Uber claims that the flaw in its app that allowed drivers to make unauthorized trips was fixed before its recent London ban.
On Monday (Nov. 25), London’s transport regulator, Transport for London (TfL), pulled Uber’s license to operate in the city, marking the second time the rideshare giant has been banned there. The company’s license was pulled in London over safety concerns in September of 2017.
This time around, the London transportation regulator has accused Uber of not adequately verifying drivers’ identities to safeguard the service for passengers. At least 14,000 trips involved drivers who weren’t who they said they were.
But Uber is set to file an appeal, saying that it discovered a flaw in its app in May that allowed 43 people to make unauthorized trips and immediately informed regulators. The issue has also been fixed. The company said it will continue operating in London during the appeals process, which could take years.

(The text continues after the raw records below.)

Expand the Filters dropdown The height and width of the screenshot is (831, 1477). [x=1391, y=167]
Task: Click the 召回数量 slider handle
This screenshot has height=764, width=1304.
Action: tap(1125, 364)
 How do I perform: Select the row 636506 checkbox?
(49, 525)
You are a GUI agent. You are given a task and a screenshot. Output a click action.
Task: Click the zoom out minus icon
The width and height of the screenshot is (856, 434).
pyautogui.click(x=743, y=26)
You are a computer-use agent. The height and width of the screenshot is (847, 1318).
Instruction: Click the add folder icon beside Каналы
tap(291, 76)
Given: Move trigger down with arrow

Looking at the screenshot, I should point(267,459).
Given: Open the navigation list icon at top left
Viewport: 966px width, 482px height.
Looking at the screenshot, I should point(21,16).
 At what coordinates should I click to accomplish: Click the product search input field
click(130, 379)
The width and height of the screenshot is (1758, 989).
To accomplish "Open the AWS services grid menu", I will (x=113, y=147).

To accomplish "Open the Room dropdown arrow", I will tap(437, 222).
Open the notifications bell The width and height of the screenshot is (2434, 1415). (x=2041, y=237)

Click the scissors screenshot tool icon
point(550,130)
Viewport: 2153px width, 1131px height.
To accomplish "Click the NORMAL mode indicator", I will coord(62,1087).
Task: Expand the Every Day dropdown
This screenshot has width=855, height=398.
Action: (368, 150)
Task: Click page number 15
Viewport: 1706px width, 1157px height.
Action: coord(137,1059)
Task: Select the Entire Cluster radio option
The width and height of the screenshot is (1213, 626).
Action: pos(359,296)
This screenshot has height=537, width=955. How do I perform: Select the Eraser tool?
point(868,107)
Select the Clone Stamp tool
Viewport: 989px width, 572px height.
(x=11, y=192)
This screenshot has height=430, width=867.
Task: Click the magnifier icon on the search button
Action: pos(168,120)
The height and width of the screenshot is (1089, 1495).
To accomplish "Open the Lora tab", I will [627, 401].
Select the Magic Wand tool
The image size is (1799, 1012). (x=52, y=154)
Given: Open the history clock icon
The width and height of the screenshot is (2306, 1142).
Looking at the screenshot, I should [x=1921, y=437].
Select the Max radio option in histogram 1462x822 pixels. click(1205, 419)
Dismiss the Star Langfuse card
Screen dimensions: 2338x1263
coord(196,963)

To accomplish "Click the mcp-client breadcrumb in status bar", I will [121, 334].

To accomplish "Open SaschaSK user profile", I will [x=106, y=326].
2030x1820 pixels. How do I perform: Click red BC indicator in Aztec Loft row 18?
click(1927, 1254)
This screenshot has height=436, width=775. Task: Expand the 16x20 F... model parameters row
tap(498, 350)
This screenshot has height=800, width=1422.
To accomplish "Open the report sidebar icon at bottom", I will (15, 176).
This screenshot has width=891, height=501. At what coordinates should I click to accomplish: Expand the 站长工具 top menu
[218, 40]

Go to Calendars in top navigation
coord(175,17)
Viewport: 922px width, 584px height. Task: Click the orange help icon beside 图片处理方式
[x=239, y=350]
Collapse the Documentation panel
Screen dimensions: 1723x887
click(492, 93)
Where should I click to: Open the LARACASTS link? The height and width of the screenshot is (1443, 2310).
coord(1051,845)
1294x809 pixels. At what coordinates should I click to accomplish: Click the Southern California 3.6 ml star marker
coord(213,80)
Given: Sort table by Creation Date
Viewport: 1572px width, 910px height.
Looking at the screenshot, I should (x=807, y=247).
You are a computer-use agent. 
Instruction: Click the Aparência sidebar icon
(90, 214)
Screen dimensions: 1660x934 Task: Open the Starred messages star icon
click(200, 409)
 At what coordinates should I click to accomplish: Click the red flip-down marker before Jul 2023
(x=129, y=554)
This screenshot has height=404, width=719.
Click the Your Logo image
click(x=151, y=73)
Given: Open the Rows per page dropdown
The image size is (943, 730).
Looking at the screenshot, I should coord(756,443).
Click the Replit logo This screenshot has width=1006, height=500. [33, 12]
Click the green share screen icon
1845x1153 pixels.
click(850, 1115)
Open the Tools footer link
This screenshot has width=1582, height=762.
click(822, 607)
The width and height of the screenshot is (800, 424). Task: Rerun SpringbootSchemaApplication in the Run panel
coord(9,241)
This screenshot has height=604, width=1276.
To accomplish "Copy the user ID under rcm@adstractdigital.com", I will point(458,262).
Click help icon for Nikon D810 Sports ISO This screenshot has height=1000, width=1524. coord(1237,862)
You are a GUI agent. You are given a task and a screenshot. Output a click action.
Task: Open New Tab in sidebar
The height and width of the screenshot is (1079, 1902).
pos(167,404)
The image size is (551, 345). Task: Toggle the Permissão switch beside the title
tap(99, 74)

“The gap was closed,” Jamie Heywood, head of the company’s U.K. business, said in an interview with Bloomberg Television. “We stopped drivers implicated from taking new trips, then did full audits of all drivers in London.”
But London officials pointed out that Uber was still working to eliminate the flaw in its app as recently as October, and the issue could still come up in the future.
Chief Executive Officer Dara Khosrowshahi called the decision “just wrong” on Twitter. “We understand we’re held to a high bar, as we should be. But this TfL decision is just wrong. Over the last 2 years we have fundamentally changed how we operate in London. We have come very far — and we will keep going, for the millions of drivers and riders who rely on us,” he wrote.
Uber shares were down about 1.5 percent in New York trading Monday (Nov. 25) afternoon.